Geschmacks-Sachen in Baden-Baden

Baden-Baden (dpa) - Auf den ersten Blick könnte es auch Haute Couture sein. Doch der zweite offenbart: Das aufwendig verarbeitete Kleid ist mit zerbrochenen Eierschalen bestückt. Und aus den Löchern eines Netzhemdes lugen Zigarettenkippen.

Auf einem kleinen Podestchen thront wie ein Schmuckstück ein golden-drahtiges Gebilde. Präsentiert wie eine Preziose beim Juwelier entpuppt es sich als ein ganz gewöhnlicher Topfschwamm.

Die Ausstellung „Geschmack - der gute, der schlechte und der wirklich teure“ führt in die Irre, stellt eine Menge Fragen und beantwortet keine. Johan Holten, der neue Leiter der Kunsthalle Baden-Baden, zeigt in seiner ersten Schau für das Haus Facetten von Wahrnehmungen und Funktionen des Geschmacks.

Gleich am Anfang wird der Betrachter konfrontiert mit dem Chaos verschiedenster Geschmacks-Ikonen: Der in Shanghai geborene Zhou Tiehai vermalt einen Wirrwarr von Motiven auf 159 kleinformatigen Ölbildern, eine Bruegel nachempfundene Szene hängt neben einem französischen Werbeschildchen, ein Stück Schokoladenkuchen nicht weit von einer Comicszene.

Alles irgendwie schon dagewesen, alles durcheinander. „Die Hängung ist beliebig“, sagt Holten. Der Geschmackscocktail und die Wahllosigkeit seiner Zutaten weicht die gängigen Vorstellungen vom guten und vom schlechten Geschmack auf. Im Bild „Weideglück“ von Anselm Reyle wird das banale Motiv, ein in Malen-nach-Zahlen-Manier gefertigtes Pferd, erst durch die aufwendige Herstellung zum Kunstwerk.

Der Besucher wandert weiter in den „altmodischen Raum“, an grünen Wänden hängt rund ein Dutzend Landschaftsgemälde aus dem 18. Jahrhundert. „Das war eine Zeit, in der Kunst geschmacksbildend war“, erklärt Holten. Gute Kunst war Bildung, Überhöhung oder der kindliche Glaube an Heilung, gar Läuterung des Menschen durch die Kunst. Der Architekt Constant bringt diesen Wunsch nach einem besseren Leben in seinen Zeichnungen für das utopische Stadtprojekt „New Babylon“ zu Papier.
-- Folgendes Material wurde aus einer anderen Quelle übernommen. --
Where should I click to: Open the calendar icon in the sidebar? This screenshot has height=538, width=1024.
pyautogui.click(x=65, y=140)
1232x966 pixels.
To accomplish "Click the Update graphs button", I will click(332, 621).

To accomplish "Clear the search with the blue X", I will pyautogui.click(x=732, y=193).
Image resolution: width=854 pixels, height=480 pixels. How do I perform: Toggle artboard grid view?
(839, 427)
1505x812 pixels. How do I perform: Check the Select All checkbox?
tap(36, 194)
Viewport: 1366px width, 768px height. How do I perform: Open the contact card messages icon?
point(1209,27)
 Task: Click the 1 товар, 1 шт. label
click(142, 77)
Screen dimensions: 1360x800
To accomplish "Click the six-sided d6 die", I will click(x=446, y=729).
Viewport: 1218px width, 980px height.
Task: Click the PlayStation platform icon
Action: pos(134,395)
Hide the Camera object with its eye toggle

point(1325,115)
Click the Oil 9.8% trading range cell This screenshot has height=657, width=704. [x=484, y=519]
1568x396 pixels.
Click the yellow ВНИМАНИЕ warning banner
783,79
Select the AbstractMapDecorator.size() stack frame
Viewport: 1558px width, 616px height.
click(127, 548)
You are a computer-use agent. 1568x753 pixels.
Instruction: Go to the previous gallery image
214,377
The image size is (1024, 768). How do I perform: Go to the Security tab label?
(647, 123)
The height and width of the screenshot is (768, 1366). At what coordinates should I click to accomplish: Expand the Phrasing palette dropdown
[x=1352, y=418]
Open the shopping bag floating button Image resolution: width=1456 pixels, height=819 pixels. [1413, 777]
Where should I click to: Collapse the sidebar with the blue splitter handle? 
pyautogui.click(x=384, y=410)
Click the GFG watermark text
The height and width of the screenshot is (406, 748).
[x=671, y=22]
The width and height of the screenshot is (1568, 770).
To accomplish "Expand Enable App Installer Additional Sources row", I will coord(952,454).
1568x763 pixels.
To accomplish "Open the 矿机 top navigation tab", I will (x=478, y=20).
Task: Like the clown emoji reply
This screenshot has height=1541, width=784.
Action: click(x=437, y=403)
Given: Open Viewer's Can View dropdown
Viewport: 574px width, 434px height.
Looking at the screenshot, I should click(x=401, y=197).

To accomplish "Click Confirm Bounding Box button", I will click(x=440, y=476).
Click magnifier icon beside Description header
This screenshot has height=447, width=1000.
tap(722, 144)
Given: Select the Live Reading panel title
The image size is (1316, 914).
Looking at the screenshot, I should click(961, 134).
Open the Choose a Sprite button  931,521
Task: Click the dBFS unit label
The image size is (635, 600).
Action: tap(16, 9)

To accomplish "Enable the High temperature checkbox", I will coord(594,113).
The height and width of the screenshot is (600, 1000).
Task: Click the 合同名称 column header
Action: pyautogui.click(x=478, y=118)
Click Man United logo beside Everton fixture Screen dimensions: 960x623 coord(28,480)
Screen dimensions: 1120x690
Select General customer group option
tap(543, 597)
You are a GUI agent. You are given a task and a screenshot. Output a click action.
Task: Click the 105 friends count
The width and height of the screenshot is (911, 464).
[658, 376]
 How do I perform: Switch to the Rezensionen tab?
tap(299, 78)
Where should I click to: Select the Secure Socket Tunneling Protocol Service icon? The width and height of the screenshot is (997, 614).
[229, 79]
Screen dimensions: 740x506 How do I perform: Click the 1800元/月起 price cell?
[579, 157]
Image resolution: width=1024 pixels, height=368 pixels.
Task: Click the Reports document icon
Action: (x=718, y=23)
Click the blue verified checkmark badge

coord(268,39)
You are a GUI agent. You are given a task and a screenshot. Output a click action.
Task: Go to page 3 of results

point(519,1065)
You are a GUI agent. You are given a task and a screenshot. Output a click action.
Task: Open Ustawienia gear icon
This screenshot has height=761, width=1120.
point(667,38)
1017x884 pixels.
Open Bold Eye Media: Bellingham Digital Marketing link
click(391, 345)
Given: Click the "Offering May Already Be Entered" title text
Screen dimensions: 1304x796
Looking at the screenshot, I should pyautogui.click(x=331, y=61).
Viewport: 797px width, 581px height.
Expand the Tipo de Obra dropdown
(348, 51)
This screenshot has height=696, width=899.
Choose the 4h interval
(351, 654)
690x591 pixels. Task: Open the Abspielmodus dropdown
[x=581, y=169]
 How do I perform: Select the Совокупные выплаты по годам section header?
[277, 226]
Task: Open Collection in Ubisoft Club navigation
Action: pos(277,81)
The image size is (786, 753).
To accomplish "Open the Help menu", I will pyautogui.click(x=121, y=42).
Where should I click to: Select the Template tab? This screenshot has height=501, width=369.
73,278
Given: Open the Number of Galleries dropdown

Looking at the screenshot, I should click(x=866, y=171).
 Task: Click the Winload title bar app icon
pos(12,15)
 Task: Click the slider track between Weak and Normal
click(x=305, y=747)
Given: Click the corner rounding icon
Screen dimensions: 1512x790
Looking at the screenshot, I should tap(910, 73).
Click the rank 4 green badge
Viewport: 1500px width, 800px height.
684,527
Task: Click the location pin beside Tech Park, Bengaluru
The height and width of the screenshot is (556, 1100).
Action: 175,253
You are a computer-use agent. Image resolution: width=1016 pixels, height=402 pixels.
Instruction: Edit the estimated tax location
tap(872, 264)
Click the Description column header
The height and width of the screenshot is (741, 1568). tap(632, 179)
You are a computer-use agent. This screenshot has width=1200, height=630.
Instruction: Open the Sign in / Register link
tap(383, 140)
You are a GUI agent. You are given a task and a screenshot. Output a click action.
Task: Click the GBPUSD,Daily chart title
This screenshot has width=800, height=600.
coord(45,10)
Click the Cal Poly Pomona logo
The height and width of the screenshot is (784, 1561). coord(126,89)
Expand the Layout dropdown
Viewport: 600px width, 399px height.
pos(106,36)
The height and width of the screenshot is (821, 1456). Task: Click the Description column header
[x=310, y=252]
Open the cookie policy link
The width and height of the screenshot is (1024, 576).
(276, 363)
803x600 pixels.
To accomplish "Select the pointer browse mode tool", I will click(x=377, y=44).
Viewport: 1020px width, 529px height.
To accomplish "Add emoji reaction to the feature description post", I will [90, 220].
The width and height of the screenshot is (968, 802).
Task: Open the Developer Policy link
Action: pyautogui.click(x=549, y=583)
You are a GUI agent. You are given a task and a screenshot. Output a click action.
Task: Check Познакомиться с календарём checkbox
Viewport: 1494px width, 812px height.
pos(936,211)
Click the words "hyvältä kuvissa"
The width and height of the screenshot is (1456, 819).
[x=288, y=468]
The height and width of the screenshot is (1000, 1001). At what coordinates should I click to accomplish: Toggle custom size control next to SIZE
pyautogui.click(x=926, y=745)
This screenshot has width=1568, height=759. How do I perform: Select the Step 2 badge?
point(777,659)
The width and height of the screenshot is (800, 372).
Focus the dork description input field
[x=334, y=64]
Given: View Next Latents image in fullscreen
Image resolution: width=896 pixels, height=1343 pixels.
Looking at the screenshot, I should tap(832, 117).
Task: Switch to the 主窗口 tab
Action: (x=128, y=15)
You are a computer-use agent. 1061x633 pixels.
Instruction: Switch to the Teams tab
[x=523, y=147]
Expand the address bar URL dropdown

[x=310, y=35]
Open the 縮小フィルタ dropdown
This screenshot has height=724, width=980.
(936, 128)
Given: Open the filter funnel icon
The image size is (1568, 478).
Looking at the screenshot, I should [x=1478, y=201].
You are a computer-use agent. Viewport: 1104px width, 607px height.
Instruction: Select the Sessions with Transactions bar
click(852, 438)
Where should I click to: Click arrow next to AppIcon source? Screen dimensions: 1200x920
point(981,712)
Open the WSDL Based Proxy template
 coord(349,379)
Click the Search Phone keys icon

„Spätestens mit der Pop-Art“ - der Besucher ist inzwischen in Raum fünf von neun - „war damit Schluss“, erläutert Holten. Der Künstler Richard Hamilton, zwei Bilder von ihm sind in der Schau, kommentiert ironisch Produktwelten und „präzisiert den Geschmack, ohne zu sagen, wohin die Reise geht“. Entlarvend schließlich ein Werk von Josephine Meckseper, die das Symbol Hammer und Sichel wie eine Kostbarkeit auf einem Spiegelwürfel positioniert: Dort liegen die Werkzeuge gefällig, ihrer politischen Bedeutung entkleidet. Der Betrachter spiegelt sich gleich mit in der immergleichen Frage „Bin ich schön?“.

Eine ironische Zuspitzung erfährt das Thema Geschmack in den letzten beiden Räumen mit den rund grotesken 50 Mode-Kreationen John Bocks. „Wenn es immer nur um das Neuste geht, artet das ins Absurde aus“, bilanziert Holten. Über Geschmack lässt sich eben streiten. Oder eben nicht.